What LoadStrike Is Designed To Solve
Many load tools stop at one protocol boundary. LoadStrike focuses on the operational path as a whole, so a test can start at an HTTP edge, continue through event infrastructure, and report the latency and result of the full correlated flow.
That approach is useful when your production behavior depends on multiple systems participating in one business transaction rather than one isolated request.
Core Product Scope
- Native SDKs for C#, Java, Python, TypeScript, and JavaScript
- Scenario, step, and load simulation runtime for self-hosted execution
- Cross-platform correlation between producer and consumer endpoints
- Support for HTTP, Kafka, RabbitMQ, Azure Event Hubs, NATS, Redis Streams, Push Diffusion, and delegate-based custom stream hooks
- Playwright- and Selenium-based browser journeys inside the same scenario model
- Grouped and ungrouped correlation reporting with latency percentiles and failed-row visibility
- Local and distributed cluster execution with coordinator and agent roles
- Commercial licensing with signed entitlements and online runtime validation
Who Typically Uses It
LoadStrike is aimed at platform teams, QA engineers, SREs, and performance engineers working on distributed systems where request success cannot be measured from a single protocol hop alone.

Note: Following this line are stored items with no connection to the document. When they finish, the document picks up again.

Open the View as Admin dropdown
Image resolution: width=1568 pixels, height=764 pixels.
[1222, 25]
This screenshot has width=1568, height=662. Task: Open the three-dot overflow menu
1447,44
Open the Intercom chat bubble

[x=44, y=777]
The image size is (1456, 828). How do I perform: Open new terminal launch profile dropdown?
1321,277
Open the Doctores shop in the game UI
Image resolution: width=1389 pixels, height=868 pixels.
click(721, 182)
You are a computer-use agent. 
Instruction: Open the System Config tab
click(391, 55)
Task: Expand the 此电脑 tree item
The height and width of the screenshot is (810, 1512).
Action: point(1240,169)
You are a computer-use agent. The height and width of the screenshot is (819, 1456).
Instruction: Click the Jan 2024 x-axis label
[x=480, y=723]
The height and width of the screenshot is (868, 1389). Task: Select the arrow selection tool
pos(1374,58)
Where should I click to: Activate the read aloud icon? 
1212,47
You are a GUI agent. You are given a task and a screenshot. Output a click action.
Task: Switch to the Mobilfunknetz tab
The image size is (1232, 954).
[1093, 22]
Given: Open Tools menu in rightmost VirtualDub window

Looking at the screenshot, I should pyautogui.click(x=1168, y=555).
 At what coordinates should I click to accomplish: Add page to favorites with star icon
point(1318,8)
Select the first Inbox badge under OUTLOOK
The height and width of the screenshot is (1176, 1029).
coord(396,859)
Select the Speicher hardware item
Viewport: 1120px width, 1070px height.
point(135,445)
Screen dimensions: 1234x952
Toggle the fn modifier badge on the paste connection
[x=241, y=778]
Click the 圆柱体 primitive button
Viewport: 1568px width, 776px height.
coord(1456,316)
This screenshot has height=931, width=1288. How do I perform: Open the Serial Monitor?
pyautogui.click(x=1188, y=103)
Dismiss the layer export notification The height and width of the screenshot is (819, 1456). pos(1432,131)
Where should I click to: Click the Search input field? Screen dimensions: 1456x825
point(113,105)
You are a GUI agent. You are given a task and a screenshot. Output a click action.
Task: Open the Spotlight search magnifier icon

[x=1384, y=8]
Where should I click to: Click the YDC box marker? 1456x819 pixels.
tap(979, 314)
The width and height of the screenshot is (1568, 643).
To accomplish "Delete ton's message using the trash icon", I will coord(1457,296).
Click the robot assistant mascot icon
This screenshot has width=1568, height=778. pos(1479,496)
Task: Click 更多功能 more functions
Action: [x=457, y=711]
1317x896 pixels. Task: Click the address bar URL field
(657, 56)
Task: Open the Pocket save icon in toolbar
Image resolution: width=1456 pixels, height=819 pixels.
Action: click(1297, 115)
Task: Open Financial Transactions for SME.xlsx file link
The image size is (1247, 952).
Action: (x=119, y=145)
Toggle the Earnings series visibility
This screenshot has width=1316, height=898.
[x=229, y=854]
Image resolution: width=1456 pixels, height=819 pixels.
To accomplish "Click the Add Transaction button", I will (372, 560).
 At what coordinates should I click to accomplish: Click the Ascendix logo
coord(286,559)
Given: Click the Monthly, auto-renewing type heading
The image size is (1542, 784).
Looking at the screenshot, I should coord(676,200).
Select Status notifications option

It is especially relevant for systems that mix synchronous APIs with asynchronous event processing, multi-stage consumption, or controlled distributed load generation.
Teams often evaluate LoadStrike when they need a self-hosted load testing tool beyond single-protocol tools such as Apache JMeter, k6, Gatling, Locust, or Artillery and want one runtime for API, browser, and stream-oriented performance testing across multiple programming languages.
How It Is Delivered
LoadStrike is consumed as a library and is intended to run on your infrastructure. The runtime and reporting model are designed around self-hosted control rather than a managed cloud runner.
Commercial plans control feature access such as transport coverage, clustered execution, reporting extensions, and runtime policy ceilings.